To engage in editing in a digital commons, one needs working know-how in three three relatively distinct areas — techniques of entering and formatting test and images for the MediaWiki platform (markup); the style conventions adopted for the presentation of material on StudyPlace (style); and the collaboration procedures devised to make self-directing interactions in a commons produce worthwhile results (procedure). On StudyPlace, markup is almost wholly determined by the constraints and affordances of MediaWiki as they have been developed for Wikipedia. On StudyPlace, style is largely adopted through the Manual of Style developed for Wikipedia with a few emerging points of difference owing to the differences of intent between the two sites. On StudyPlace, procedure has familial similarities to the procedures on Wikipedia as both aim to develop a digital commons, but distinct differences emerge for the purposes served by the procedures are not the same.
Markup
You can edit most text, inserting images and other media, knowing how to do a few simple markup operations, which the Wikipedia Cheatsheet clearly indicates. Try these out in the Sandbox or on your User page. You can quickly become confident in the use of these and they will suffice for the great majority of editing work that you will do, even as someone quite active in the diverse forms of editing.
For more on markup:
- Editing, intermediate — The Wikipedia editing tutorial introduces editing fully and for experienced editors is useful in jogging the memory about how to achieve one or another result.

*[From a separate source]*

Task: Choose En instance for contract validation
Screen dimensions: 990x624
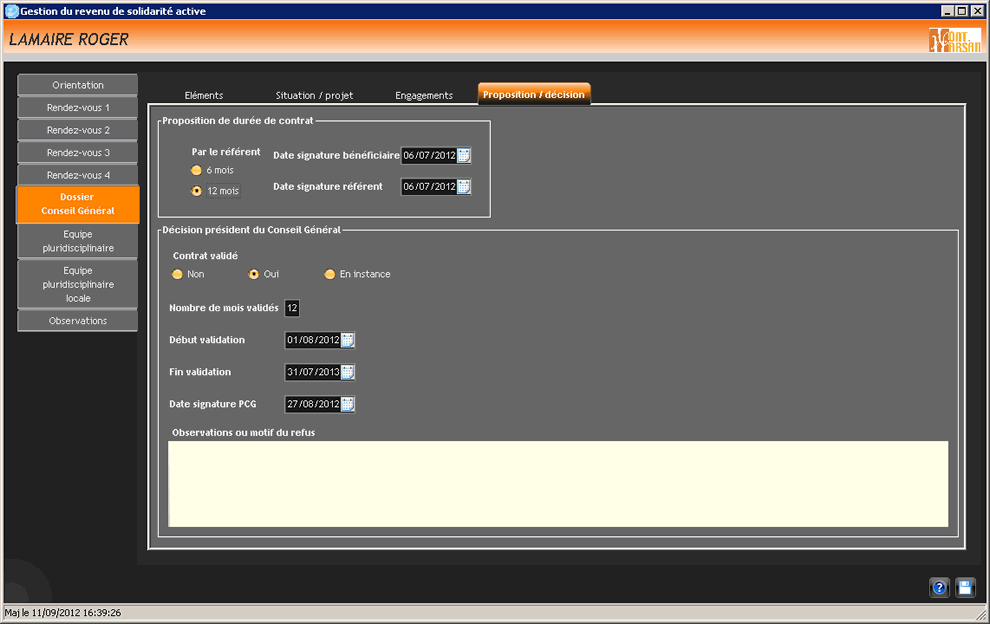Action: [329, 274]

- Editing, advanced: This entry gives a full discussion of editing on Wikipedia. Note the right hand sidebar — it is good guide to advanced help on all markup topics.
- Editing, techniques: A full presentation of basic markup techniques is How to edit a page.
- Footnoting will be important to many editors and MediaWiki includes an excellent tool for doing it simply and effectively. Let's use it.
- For help on links. . . . A peer-produced digital commons thrives on links; they give it life.
- For help on images and media. . . .
Style
- The Wikipedia manual of style defines on many questions of presentation and copy-editing. Let us follow it on StudyPlace until we encounter a concrete reason to depart from it.
- The Wikipedia guide to layout is very helpful in constructing articles, particularly for Wiki-ed.
- If editors need to argue about style issues, the 15th edition of The Chicago Manual of Style should stand as a normative reference, as should Bryan A. Garner's Modern American Usage (online short version @ CU) for questions of usage.[1]
Procedures
- Help:New articles discusses potential procedures for starting and developing new articles on StudyPlace in ways that will led to strong intellectual results. These concern an important way in which the process of peer production on StudyPlace differs from the process on Wikipedia.
- Although the Wikipedia guide to writing better articles is most pertinent to work on Wiki-ed, it has advice that will prove useful throughout StudyPlace.
- For conversations on StudyPlace, as well as for commenting on articles and their context pages and for using talk pages, Wikipedia's talk page guidelines are very helpful, especially the section on technical and format standards. These are conventions that will help make StudyPlace effective in online conversational interactions using MediaWiki.